Stockholm Map Tourist Attractions

In the 19th c. many Swedish painters went to Dusseldorf and later to Paris for training. Notable among them were the landscape artist C. J. Fahlcrantz (1774-1861), Peter Krafft the Younger, a German (1777-1863), C. Wahlbom (1810-58), A. Wahlberg (1834-1906) and above all the greatest of modern Swedish painters, Anders Zorn (1860-1 920), who also produced etchings.

In Denmark, where landscape painting was a favourite genre, impressive and original work was done by Jens Juel (1745-1802), N. A. Abildgaard (1743-1809) and Christopher Wilhelm Eckersberg (1783-1853). Eckersberg in particular influenced the next generation of painters. About 1800 the Copenhagen Academy attracted many German painters, among them the neo-classicist A. J.1 Carstens and the Romantic artists P. O. Runge and C. D. Friedrich. Christen Kobke (1810-58) took up the inheritance of C. W. Eckersberg, and among a large number of lesser artists the names of Vilhelm Marstrand (1810-73) and Kristian Zahrtmann (1843-1917) may be mentioned. Two notable figures at the end of the 19th c. were Vilhelm Ham-mershoi (1864-1916) and Peter Severin Kroyer (1851-1909), the latter a practitioner of Impressionism. Joakim Skovgaard (1856-1916) renewed the art of monumental religious painting (frescoes in Viborg Cathedral).

Scandinavia has played a prominent role in 20th c. architecture. During the 1920s and 1930s a close to the earth style of architecture was popular family houses, terraced houses, the bakkehuse (hill houses) of the Danish architect Ivar Bentsen (1876-1943). The international Functionalism of Gunnar Asplund (1885-1940), however, made increasing headway, with such buildings as the exhibition halls for the Stockholm Exhibition of 1930 (light, airy structures of glass and steel), Stockholm Municipal Library (1924-7) and an extension of Goteborg (Gothenburg) Town Hall (1934-7). Sven Markehus built the Concert Hall in Helsingborg (1936). The ideas of the Swedish Arts and Crafts Association on modern design were the starting point of a distinctive Scandinavian school of interior decoration and the design of everyday articles and utensils.

The basic types of housing developed in Sweden were various forms of tower block (Orebro, 1948-50; Danviksklippen, by S. Backstrom and L. Reinius, 1945).
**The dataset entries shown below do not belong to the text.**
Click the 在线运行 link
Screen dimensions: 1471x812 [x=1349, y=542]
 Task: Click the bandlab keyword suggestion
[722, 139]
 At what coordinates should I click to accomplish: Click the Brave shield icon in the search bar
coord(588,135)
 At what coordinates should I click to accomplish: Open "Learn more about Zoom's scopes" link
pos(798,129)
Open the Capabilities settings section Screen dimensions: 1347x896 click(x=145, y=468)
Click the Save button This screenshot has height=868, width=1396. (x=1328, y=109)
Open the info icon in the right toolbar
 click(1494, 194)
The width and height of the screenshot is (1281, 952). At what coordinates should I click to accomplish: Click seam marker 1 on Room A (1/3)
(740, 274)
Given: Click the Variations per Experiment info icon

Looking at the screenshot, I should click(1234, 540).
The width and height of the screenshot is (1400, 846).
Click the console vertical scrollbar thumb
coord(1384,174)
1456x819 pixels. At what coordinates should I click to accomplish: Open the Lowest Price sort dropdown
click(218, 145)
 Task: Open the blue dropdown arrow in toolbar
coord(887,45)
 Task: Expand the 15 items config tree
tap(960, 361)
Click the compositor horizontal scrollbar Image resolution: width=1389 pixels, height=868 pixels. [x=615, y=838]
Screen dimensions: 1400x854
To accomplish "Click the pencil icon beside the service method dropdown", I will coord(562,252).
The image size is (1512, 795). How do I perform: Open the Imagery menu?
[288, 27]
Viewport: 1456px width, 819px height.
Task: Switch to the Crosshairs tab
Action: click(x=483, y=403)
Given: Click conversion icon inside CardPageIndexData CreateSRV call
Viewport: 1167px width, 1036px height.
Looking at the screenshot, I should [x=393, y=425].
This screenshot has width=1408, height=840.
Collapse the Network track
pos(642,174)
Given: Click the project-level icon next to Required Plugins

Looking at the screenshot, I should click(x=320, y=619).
The best known of Stockholm’s satellite towns is Vallingby.

Perhaps the best known Danish architect was Arne Jacobsen (1902-71), who was responsible for new town halls at Arhus (1941) and Mainz (1969).

Among leading Danish sculptors of the 20th c. are Robert Jacobsen (b, 1917), who works in metal; Kai Nielsen (1882-1924), creator of a new monumental style; Bengt Sorensen (b. 1923), Gunnar Westmann (b. 1915) and Svend W. Hansen (b. 1922). The youngest generation of sculptors follows current post-war trends.